**Assigned task:**
Type out every line below exactly as it reads.

(Input for this task Opens)

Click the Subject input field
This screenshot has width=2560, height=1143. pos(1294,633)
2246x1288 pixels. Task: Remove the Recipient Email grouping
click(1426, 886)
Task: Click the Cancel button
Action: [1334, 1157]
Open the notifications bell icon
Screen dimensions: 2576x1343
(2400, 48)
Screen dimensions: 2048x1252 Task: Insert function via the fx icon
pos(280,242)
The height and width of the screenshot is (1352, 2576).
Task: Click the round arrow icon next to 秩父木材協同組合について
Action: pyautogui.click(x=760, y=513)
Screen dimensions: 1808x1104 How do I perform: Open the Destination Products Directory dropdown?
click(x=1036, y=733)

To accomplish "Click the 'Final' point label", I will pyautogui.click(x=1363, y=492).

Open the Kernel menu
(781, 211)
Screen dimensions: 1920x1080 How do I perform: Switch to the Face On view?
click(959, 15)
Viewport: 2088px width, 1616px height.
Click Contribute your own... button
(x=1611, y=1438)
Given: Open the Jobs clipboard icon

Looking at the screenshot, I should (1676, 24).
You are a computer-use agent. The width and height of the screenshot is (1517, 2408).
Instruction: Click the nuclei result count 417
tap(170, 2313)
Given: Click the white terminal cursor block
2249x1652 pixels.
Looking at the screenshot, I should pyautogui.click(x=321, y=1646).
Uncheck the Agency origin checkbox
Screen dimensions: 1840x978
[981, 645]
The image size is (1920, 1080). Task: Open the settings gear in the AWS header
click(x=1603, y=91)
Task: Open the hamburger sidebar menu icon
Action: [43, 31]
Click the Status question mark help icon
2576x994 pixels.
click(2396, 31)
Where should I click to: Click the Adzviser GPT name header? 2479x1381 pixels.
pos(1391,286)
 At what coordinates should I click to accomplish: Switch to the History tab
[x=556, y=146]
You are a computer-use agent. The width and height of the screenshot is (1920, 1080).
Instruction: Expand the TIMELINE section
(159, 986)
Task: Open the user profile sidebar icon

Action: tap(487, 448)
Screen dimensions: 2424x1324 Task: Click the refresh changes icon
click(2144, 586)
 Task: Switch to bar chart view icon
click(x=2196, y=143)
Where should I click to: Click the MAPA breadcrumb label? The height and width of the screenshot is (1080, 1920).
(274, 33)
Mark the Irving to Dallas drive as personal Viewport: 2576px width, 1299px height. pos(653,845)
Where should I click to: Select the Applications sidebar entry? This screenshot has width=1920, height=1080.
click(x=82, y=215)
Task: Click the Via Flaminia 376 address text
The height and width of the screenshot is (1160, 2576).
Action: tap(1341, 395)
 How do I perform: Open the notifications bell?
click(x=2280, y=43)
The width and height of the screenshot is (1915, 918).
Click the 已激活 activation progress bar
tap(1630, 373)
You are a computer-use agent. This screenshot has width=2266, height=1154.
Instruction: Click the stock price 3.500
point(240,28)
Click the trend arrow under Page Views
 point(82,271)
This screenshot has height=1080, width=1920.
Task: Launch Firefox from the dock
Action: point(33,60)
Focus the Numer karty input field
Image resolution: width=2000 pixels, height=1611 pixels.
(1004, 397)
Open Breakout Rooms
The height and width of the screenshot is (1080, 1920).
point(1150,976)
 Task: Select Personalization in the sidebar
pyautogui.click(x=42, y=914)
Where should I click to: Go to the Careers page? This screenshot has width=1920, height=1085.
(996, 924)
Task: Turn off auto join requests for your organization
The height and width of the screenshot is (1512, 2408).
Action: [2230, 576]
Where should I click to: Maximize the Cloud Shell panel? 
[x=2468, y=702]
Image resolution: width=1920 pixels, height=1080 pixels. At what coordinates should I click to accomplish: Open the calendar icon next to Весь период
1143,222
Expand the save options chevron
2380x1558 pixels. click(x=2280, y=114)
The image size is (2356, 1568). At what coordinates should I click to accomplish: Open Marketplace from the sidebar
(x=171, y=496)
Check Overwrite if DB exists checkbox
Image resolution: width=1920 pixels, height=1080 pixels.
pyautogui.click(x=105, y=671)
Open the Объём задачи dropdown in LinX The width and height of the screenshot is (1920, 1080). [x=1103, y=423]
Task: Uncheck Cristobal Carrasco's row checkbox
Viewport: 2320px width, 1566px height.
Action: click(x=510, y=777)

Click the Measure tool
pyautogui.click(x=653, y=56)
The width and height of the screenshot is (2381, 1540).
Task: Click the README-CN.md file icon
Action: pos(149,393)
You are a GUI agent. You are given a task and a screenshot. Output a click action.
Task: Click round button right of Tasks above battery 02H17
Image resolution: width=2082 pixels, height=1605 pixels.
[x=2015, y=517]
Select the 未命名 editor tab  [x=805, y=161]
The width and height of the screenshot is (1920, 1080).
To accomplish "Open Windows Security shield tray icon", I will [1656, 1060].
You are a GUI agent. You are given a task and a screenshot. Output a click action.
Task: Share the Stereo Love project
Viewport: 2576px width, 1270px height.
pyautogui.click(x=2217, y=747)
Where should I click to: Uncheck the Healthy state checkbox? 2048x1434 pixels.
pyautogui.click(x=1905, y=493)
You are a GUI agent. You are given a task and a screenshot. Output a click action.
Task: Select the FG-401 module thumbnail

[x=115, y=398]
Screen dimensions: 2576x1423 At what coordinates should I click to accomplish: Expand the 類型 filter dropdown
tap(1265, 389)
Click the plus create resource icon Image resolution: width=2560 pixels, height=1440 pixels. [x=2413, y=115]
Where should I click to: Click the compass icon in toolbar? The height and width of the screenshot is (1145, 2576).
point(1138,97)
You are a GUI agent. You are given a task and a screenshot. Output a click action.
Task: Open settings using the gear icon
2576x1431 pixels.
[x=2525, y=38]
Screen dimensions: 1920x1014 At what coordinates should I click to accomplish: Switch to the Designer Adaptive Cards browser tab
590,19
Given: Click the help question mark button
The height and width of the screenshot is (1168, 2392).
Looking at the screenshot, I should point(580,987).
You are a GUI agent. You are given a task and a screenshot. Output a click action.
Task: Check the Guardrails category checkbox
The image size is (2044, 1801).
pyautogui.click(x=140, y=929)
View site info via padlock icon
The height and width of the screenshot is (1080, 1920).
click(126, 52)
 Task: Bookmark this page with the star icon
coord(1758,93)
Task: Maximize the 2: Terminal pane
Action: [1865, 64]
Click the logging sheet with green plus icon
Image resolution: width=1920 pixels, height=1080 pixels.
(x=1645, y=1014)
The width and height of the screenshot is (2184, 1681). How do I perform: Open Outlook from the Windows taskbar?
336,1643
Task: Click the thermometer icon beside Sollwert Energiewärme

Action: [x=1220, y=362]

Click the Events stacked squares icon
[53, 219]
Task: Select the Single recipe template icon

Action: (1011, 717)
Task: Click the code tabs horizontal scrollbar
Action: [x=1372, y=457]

(Input for this task Closes)

**Reply:**
Click the Subject input field
This screenshot has width=2560, height=1143. pos(1294,633)
2246x1288 pixels. Task: Remove the Recipient Email grouping
click(1426, 886)
Task: Click the Cancel button
Action: [1334, 1157]
Open the notifications bell icon
Screen dimensions: 2576x1343
(2400, 48)
Screen dimensions: 2048x1252 Task: Insert function via the fx icon
pos(280,242)
The height and width of the screenshot is (1352, 2576).
Task: Click the round arrow icon next to 秩父木材協同組合について
Action: pyautogui.click(x=760, y=513)
Screen dimensions: 1808x1104 How do I perform: Open the Destination Products Directory dropdown?
click(x=1036, y=733)

To accomplish "Click the 'Final' point label", I will pyautogui.click(x=1363, y=492).

Open the Kernel menu
(781, 211)
Screen dimensions: 1920x1080 How do I perform: Switch to the Face On view?
click(959, 15)
Viewport: 2088px width, 1616px height.
Click Contribute your own... button
(x=1611, y=1438)
Given: Open the Jobs clipboard icon

Looking at the screenshot, I should (1676, 24).
You are a computer-use agent. The width and height of the screenshot is (1517, 2408).
Instruction: Click the nuclei result count 417
tap(170, 2313)
Given: Click the white terminal cursor block
2249x1652 pixels.
Looking at the screenshot, I should pyautogui.click(x=321, y=1646).
Uncheck the Agency origin checkbox
Screen dimensions: 1840x978
[981, 645]
The image size is (1920, 1080). Task: Open the settings gear in the AWS header
click(x=1603, y=91)
Task: Open the hamburger sidebar menu icon
Action: [43, 31]
Click the Status question mark help icon
2576x994 pixels.
click(2396, 31)
Where should I click to: Click the Adzviser GPT name header? 2479x1381 pixels.
pos(1391,286)
 At what coordinates should I click to accomplish: Switch to the History tab
[x=556, y=146]
You are a computer-use agent. The width and height of the screenshot is (1920, 1080).
Instruction: Expand the TIMELINE section
(159, 986)
Task: Open the user profile sidebar icon

Action: tap(487, 448)
Screen dimensions: 2424x1324 Task: Click the refresh changes icon
click(2144, 586)
 Task: Switch to bar chart view icon
click(x=2196, y=143)
Where should I click to: Click the MAPA breadcrumb label? The height and width of the screenshot is (1080, 1920).
(274, 33)
Mark the Irving to Dallas drive as personal Viewport: 2576px width, 1299px height. pos(653,845)
Where should I click to: Select the Applications sidebar entry? This screenshot has width=1920, height=1080.
click(x=82, y=215)
Task: Click the Via Flaminia 376 address text
The height and width of the screenshot is (1160, 2576).
Action: tap(1341, 395)
 How do I perform: Open the notifications bell?
click(x=2280, y=43)
The width and height of the screenshot is (1915, 918).
Click the 已激活 activation progress bar
tap(1630, 373)
You are a computer-use agent. This screenshot has width=2266, height=1154.
Instruction: Click the stock price 3.500
point(240,28)
Click the trend arrow under Page Views
 point(82,271)
This screenshot has height=1080, width=1920.
Task: Launch Firefox from the dock
Action: point(33,60)
Focus the Numer karty input field
Image resolution: width=2000 pixels, height=1611 pixels.
(1004, 397)
Open Breakout Rooms
The height and width of the screenshot is (1080, 1920).
point(1150,976)
 Task: Select Personalization in the sidebar
pyautogui.click(x=42, y=914)
Where should I click to: Go to the Careers page? This screenshot has width=1920, height=1085.
(996, 924)
Task: Turn off auto join requests for your organization
The height and width of the screenshot is (1512, 2408).
Action: [2230, 576]
Where should I click to: Maximize the Cloud Shell panel? 
[x=2468, y=702]
Image resolution: width=1920 pixels, height=1080 pixels. At what coordinates should I click to accomplish: Open the calendar icon next to Весь период
1143,222
Expand the save options chevron
2380x1558 pixels. click(x=2280, y=114)
The image size is (2356, 1568). At what coordinates should I click to accomplish: Open Marketplace from the sidebar
(x=171, y=496)
Check Overwrite if DB exists checkbox
Image resolution: width=1920 pixels, height=1080 pixels.
pyautogui.click(x=105, y=671)
Open the Объём задачи dropdown in LinX The width and height of the screenshot is (1920, 1080). [x=1103, y=423]
Task: Uncheck Cristobal Carrasco's row checkbox
Viewport: 2320px width, 1566px height.
Action: click(x=510, y=777)

Click the Measure tool
pyautogui.click(x=653, y=56)
The width and height of the screenshot is (2381, 1540).
Task: Click the README-CN.md file icon
Action: pos(149,393)
You are a GUI agent. You are given a task and a screenshot. Output a click action.
Task: Click round button right of Tasks above battery 02H17
Image resolution: width=2082 pixels, height=1605 pixels.
[x=2015, y=517]
Select the 未命名 editor tab  [x=805, y=161]
The width and height of the screenshot is (1920, 1080).
To accomplish "Open Windows Security shield tray icon", I will [1656, 1060].
You are a GUI agent. You are given a task and a screenshot. Output a click action.
Task: Share the Stereo Love project
Viewport: 2576px width, 1270px height.
pyautogui.click(x=2217, y=747)
Where should I click to: Uncheck the Healthy state checkbox? 2048x1434 pixels.
pyautogui.click(x=1905, y=493)
You are a GUI agent. You are given a task and a screenshot. Output a click action.
Task: Select the FG-401 module thumbnail

[x=115, y=398]
Screen dimensions: 2576x1423 At what coordinates should I click to accomplish: Expand the 類型 filter dropdown
tap(1265, 389)
Click the plus create resource icon Image resolution: width=2560 pixels, height=1440 pixels. [x=2413, y=115]
Where should I click to: Click the compass icon in toolbar? The height and width of the screenshot is (1145, 2576).
point(1138,97)
You are a GUI agent. You are given a task and a screenshot. Output a click action.
Task: Open settings using the gear icon
2576x1431 pixels.
[x=2525, y=38]
Screen dimensions: 1920x1014 At what coordinates should I click to accomplish: Switch to the Designer Adaptive Cards browser tab
590,19
Given: Click the help question mark button
The height and width of the screenshot is (1168, 2392).
Looking at the screenshot, I should point(580,987).
You are a GUI agent. You are given a task and a screenshot. Output a click action.
Task: Check the Guardrails category checkbox
The image size is (2044, 1801).
pyautogui.click(x=140, y=929)
View site info via padlock icon
The height and width of the screenshot is (1080, 1920).
click(126, 52)
 Task: Bookmark this page with the star icon
coord(1758,93)
Task: Maximize the 2: Terminal pane
Action: [1865, 64]
Click the logging sheet with green plus icon
Image resolution: width=1920 pixels, height=1080 pixels.
(x=1645, y=1014)
The width and height of the screenshot is (2184, 1681). How do I perform: Open Outlook from the Windows taskbar?
336,1643
Task: Click the thermometer icon beside Sollwert Energiewärme

Action: [x=1220, y=362]

Click the Events stacked squares icon
[53, 219]
Task: Select the Single recipe template icon

Action: (1011, 717)
Task: Click the code tabs horizontal scrollbar
Action: [x=1372, y=457]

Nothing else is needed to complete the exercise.